Performance metrics for the machine learning algorithms with the test set for each cohort.
| Cohort C | AUROC (95% CI) | Accuracy | F1 score |
|---|---|---|---|
| К-nearest neighbor (KNN) | 0.873 (0.864–0.882) | 0.899 | 0.573 |
| Decision tree (DT) | 0.919 (0.911–0.926) | 0.922 | 0.731 |
| Random forest (RF) | 0.951 (0.846–0.956) | 0.923 | 0.731 |
| eXtreme gradient boosting (XGBoost) | 0.961 (0.957–0.965) | 0.932 | 0.758 |
| Light gradient boosting (LightGBM) | 0.961 (0.957–0.965) | 0.933 | 0.765 |
| Support vector machine (SVM) | 0.919 (0.911–0.928) | 0.921 | 0.690 |
| Artificial neural network (ANN) | 0.950 (0.941–0.959) | 0.931 | 0.751 |
AUROC area under the receiver operating characteristic curve, CI Confidence interval.
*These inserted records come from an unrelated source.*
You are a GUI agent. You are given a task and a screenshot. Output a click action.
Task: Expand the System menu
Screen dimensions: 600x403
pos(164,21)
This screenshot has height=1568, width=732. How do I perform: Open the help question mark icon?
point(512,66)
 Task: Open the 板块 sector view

Figure 2Comparison of machine learning-based in-hospital mortality prediction models. AUROC area under the receiver operating characteristic curve, AUPRC area under the precision-recall curve, KNN K-nearest neighbor, DT decision tree, RF random forest, XGBoost eXtreme gradient boosting, LightGBM light gradient boosting, SVM support vector machine. The calibration plots show the agreement of between predicted probability and observed in-hospital mortality. The black line at 45 degrees indicates perfect calibration where the predicted and observed probabilities are equal.
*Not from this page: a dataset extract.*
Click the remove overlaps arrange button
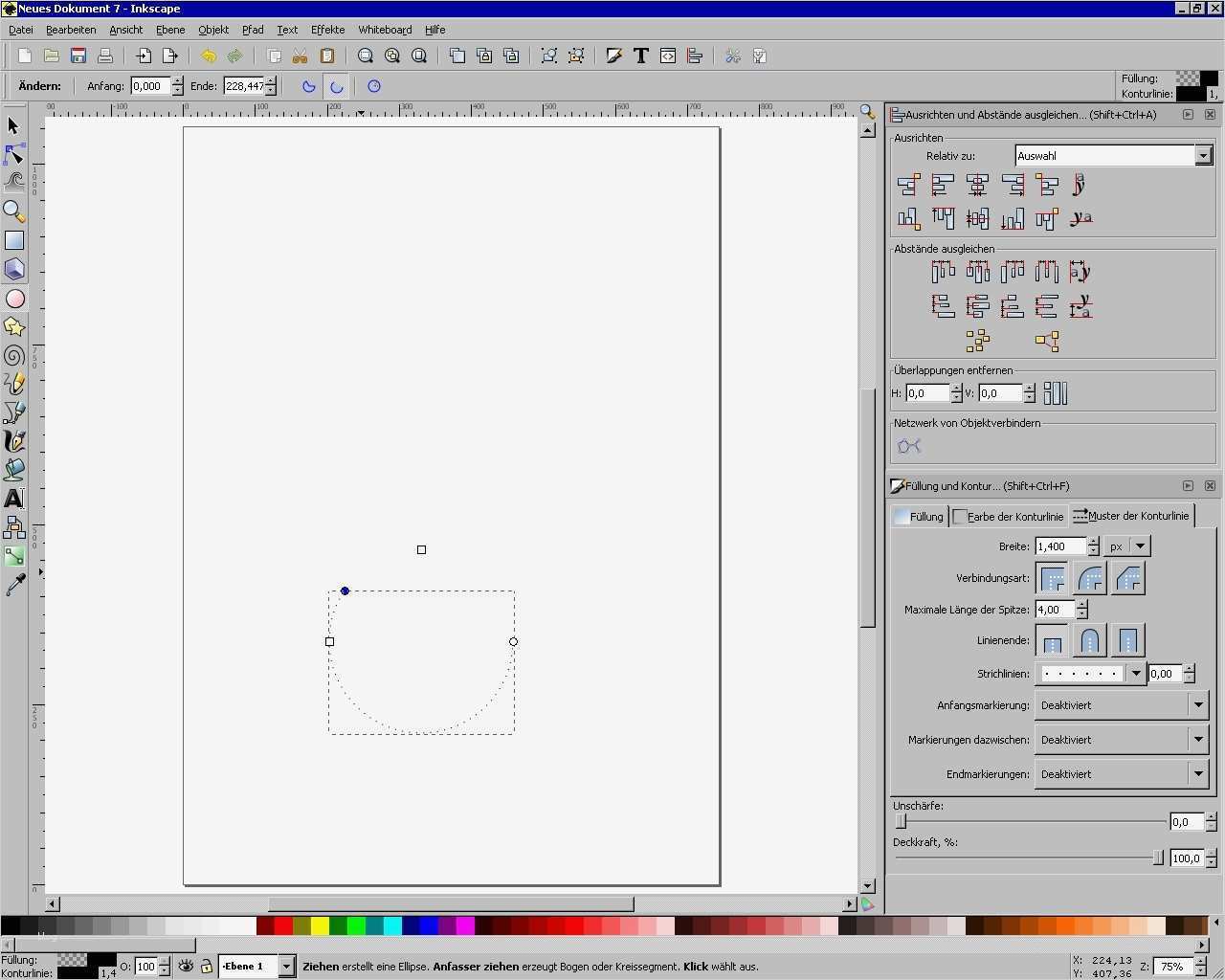tap(1057, 392)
Figure 3Critical variables with feature importance plots and SHAP values for predicting in-hospital mortality. Critical variables with feature importance plots and SHAP values for predicting in-hospital mortality. XGBoost extreme gradient boost, LightGBM light gradient boosting machine, SHAP Shapley additive explanation. (a) Feature importance including feature weight, mean gain and coverage of XGBoost and (b) SHAP value summary dot plot of the LightGBM-based prediction model in cohort C. (c) Feature importance including feature weight, mean gain and coverage of XGBoost and (d) SHAP value summary dot plot of the LightGBM-based prediction model in cohort S. (e) Feature importance including feature weight, mean gain and coverage of XGBoost and (f) SHAP value summary dot plot of the LightGBM-based prediction model in cohort G. The color of the SHAP dot represents the value of the feature, and the location of the dot on the X axis represents its SHAP value. Red dots indicate higher values or affirmative responses (for binary features), and blue dots indicate the opposite. A positive SHAP value indicates that the variables increase the likelihood of in-hospital mortality.